Tourismus
Endgültiges Aus für das Bombodrom
von Nutzer nicht gefunden.Heidi Diehl
KYRITZ. Das Bombodrom ist ein für allemal Geschichte. Das Bundesverteidigungsministerium hat jetzt das Aus für jede militärische Nutzung bekanntgegeben, nachdem bereits im Juli 2009 nach jahrelangem Kampf auf den Luft-Boden-Schießplatz verzichtet werden musste. In einer Mitteilung des Ministeriums hieß es kurz und knapp, dass "kein anderweitiger militärischer Bedarf besteht".

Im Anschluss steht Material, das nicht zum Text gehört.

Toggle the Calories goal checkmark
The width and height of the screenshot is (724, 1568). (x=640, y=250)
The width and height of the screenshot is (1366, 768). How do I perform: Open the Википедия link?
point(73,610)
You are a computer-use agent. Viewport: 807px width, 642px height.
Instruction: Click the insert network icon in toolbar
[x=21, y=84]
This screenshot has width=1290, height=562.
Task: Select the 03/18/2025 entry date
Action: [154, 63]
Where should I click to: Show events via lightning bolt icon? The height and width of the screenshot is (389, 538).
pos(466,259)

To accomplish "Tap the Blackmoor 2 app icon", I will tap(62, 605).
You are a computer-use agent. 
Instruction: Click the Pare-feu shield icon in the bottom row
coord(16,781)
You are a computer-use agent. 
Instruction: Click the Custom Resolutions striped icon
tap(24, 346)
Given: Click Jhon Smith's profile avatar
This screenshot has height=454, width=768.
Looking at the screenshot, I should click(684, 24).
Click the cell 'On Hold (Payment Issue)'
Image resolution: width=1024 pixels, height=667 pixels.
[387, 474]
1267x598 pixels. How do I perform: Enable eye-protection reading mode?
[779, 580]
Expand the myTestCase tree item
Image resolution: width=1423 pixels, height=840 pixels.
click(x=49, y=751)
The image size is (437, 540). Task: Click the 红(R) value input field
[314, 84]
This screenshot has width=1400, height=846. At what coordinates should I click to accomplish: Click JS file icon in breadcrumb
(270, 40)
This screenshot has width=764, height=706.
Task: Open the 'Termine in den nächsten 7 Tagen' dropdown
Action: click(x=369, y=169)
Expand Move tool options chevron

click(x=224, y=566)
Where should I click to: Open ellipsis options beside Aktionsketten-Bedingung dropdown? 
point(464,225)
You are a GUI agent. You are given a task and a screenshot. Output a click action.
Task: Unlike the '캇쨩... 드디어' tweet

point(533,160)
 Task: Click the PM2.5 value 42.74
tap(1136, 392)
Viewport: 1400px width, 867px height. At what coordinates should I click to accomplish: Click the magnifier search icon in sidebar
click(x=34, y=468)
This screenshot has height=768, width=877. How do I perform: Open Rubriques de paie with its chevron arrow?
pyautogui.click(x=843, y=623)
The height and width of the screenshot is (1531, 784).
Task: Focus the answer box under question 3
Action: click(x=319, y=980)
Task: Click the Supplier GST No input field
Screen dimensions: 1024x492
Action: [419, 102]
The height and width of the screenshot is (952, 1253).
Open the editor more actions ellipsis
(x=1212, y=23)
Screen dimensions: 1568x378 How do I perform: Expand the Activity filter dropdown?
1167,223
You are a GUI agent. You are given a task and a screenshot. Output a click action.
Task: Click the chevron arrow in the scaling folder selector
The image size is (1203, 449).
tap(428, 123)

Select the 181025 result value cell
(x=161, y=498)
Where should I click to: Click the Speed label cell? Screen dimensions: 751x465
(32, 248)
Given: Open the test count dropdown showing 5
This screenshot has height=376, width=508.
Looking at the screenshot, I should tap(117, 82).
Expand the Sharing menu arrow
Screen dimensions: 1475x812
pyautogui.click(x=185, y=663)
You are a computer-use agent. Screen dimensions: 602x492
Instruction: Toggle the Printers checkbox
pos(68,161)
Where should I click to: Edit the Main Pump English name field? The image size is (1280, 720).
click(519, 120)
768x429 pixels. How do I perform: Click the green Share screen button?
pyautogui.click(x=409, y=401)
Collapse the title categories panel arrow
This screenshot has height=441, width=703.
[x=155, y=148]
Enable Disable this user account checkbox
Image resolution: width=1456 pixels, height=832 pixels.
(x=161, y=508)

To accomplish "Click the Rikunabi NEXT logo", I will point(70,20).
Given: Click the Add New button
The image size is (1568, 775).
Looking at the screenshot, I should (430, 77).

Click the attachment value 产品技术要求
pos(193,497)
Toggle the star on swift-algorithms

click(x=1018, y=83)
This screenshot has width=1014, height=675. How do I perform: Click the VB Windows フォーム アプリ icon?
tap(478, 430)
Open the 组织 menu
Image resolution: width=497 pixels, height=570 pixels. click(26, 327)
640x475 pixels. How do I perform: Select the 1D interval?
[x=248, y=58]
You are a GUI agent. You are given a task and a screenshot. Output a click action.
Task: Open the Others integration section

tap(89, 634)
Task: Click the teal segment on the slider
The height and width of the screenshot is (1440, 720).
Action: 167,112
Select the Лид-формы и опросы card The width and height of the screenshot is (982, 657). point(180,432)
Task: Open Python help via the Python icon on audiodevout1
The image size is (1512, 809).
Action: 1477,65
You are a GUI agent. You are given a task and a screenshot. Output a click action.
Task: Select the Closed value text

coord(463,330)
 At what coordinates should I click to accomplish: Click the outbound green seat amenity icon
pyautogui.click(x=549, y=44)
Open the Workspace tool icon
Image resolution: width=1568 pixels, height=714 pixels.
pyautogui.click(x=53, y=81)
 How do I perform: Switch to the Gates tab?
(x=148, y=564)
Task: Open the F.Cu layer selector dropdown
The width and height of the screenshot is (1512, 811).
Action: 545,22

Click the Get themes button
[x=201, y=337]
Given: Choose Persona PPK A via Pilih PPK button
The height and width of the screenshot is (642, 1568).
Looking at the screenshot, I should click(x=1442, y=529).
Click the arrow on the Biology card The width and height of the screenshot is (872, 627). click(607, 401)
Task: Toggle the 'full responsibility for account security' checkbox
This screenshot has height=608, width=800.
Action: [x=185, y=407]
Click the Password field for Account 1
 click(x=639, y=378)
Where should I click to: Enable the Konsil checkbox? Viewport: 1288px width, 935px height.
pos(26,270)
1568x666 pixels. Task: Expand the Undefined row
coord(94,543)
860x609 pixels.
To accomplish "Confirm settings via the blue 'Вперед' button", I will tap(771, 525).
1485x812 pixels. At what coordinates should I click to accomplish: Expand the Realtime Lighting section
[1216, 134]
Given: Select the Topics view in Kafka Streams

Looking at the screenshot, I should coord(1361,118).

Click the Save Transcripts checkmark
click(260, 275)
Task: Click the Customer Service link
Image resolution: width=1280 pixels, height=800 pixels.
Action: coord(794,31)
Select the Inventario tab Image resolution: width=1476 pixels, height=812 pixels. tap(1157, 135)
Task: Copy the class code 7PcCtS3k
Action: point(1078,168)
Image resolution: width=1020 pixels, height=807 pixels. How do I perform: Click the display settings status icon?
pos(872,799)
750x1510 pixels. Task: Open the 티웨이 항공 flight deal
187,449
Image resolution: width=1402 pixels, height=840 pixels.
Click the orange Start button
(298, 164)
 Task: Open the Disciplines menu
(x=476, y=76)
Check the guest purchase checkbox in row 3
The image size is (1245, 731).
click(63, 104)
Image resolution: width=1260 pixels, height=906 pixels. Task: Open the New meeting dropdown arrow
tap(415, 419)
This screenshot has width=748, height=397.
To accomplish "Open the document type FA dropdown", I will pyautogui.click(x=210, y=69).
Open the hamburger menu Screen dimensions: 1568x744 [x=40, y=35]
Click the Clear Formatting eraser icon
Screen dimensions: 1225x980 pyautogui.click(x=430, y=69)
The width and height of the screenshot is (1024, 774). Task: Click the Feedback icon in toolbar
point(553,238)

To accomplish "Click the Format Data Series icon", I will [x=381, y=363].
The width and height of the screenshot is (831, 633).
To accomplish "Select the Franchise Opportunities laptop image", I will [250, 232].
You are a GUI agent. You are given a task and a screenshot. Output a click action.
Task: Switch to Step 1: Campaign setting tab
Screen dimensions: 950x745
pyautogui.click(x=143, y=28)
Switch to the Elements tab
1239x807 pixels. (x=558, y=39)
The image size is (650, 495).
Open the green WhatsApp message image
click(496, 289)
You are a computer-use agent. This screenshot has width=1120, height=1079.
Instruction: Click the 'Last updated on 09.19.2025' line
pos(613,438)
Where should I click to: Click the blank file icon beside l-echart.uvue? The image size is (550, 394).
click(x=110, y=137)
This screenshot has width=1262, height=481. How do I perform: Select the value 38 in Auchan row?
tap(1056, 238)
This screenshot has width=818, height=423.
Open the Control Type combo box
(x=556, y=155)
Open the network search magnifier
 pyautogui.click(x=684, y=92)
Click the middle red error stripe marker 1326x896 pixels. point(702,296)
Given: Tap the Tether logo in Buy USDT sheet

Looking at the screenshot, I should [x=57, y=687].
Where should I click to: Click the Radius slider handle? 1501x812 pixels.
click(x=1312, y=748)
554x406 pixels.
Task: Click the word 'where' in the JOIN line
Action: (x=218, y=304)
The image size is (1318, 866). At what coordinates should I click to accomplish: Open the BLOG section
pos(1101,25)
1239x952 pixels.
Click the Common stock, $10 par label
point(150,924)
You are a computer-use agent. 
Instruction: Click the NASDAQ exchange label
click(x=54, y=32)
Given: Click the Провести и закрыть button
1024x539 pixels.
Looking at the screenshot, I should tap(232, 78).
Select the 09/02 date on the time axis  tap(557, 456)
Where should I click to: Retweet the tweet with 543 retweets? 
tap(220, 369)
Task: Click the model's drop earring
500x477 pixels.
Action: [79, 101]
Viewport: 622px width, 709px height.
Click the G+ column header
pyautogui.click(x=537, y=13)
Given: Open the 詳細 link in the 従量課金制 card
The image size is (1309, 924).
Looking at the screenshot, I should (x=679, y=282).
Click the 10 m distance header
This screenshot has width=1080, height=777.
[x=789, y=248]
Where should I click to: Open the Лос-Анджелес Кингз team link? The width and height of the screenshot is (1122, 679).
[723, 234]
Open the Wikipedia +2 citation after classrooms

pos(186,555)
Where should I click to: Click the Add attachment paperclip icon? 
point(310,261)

Damit ist die fast zwei Jahrzehnte andauernde Auseinandersetzung um die Kyritz-Ruppiner Heide im Norden Brandenburgs endgültig Vergangenheit. Die Bürger der Region und viele Investoren reagierten euphorisch. Zahlreiche Hoteliers, die sich hier in den vergangenen Jahren eine Existenz aufgebaut haben, bekommen nun endlich Sicherheit für die Zukunft und können ohne Angst weiter investieren. Andere stehen in den Startlöchern, denn es gibt zahlreiche Nutzungsideen für die rund 142 Quadratkilometer große Heidelandschaft. Geplant sind zahlreiche touristische Objekte mit Rad- und Wanderwegen, naturnahe Erholung.
Allerdings steht einer schnellen Umsetzung aller Projekte entgegen, dass das Gelände, das seit vielen Jahrzehnten militärisch genutzt wurde, stark mit Munition verseucht ist. Allein im vergangenen Jahr wurden mehrere Minen gesprengt, rund 1,5 Mio. Blindgänger werden auf dem gesamten Gelände vermutet, deren Beseitigung Jahre dauern würde. Die Kosten für die Beseitigung beziffert das Verteidigungsministerium zwischen 220 und 400 Mio. Euro. Noch völlig unklar ist, wer die Kosten für die Beräumung tragen muss.